Not exactly the safest bet for a filmmaker fresh off an Oscar sweep, nor for Warner Bros., which is releasing the $115-million production, taking a big swing on Bong’s genre-hopping, bitingly satirical vision at a time when original sci-fi is becoming increasingly rare.

“For me, that is the point of making a sci-fi film,” Bong says, owning up to the gamble. “It seems to be a story about the future, about another planet, but it’s actually a portrait of us now and the reality around us, not of somewhere far out in space.”
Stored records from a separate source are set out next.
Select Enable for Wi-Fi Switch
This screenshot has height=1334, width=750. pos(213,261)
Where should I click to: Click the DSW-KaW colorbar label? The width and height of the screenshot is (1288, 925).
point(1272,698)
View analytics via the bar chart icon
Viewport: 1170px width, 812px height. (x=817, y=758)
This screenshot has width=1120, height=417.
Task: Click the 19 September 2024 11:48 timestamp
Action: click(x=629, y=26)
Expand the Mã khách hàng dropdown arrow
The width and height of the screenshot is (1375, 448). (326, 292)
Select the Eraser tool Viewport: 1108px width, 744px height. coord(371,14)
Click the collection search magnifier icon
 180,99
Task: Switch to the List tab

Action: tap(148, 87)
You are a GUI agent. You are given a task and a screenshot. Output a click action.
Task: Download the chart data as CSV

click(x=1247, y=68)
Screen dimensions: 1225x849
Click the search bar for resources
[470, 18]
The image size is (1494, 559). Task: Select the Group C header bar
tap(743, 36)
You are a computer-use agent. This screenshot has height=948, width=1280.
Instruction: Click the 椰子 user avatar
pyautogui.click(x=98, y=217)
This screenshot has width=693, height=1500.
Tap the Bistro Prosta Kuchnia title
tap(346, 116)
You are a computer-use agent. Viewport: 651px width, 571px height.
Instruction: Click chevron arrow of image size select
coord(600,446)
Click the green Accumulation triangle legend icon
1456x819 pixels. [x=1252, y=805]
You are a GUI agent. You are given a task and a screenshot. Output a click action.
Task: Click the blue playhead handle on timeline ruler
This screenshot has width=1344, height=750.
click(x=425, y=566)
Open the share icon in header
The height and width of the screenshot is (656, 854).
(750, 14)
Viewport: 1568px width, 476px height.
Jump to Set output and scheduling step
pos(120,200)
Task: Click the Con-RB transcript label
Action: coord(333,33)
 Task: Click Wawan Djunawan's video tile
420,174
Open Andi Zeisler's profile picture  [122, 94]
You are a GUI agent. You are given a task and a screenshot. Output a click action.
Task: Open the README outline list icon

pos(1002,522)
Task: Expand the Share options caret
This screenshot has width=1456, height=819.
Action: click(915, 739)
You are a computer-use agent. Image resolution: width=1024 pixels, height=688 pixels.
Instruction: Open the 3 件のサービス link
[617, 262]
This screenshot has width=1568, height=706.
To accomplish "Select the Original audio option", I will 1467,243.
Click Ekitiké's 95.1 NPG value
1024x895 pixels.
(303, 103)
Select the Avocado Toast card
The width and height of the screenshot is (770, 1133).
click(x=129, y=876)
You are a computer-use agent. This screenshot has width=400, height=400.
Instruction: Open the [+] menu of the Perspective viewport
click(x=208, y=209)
Even Pattinson wasn’t initially sure what to make of “Mickey 17,” which is based on the 2022 sci-fi novel “Mickey7” by Edward Ashton. The actor had long admired Bong but never imagined working with him. “He was one of those untouchable directors,” he says by phone. When he heard Bong was taking meetings in L.A. about a “mysterious project,” Pattinson jumped at the chance. “Nothing like this was being made — especially at studios. So I thought, ‘OK, this is a big deal.’”

Then he read the script and was immediately struck by its wild tonal shifts. “You’re like, OK, how do you want this to be played?” he says. “Do you want this to be ‘Dumb and Dumber,’ or do you want it to be ‘2001: A Space Odyssey’?”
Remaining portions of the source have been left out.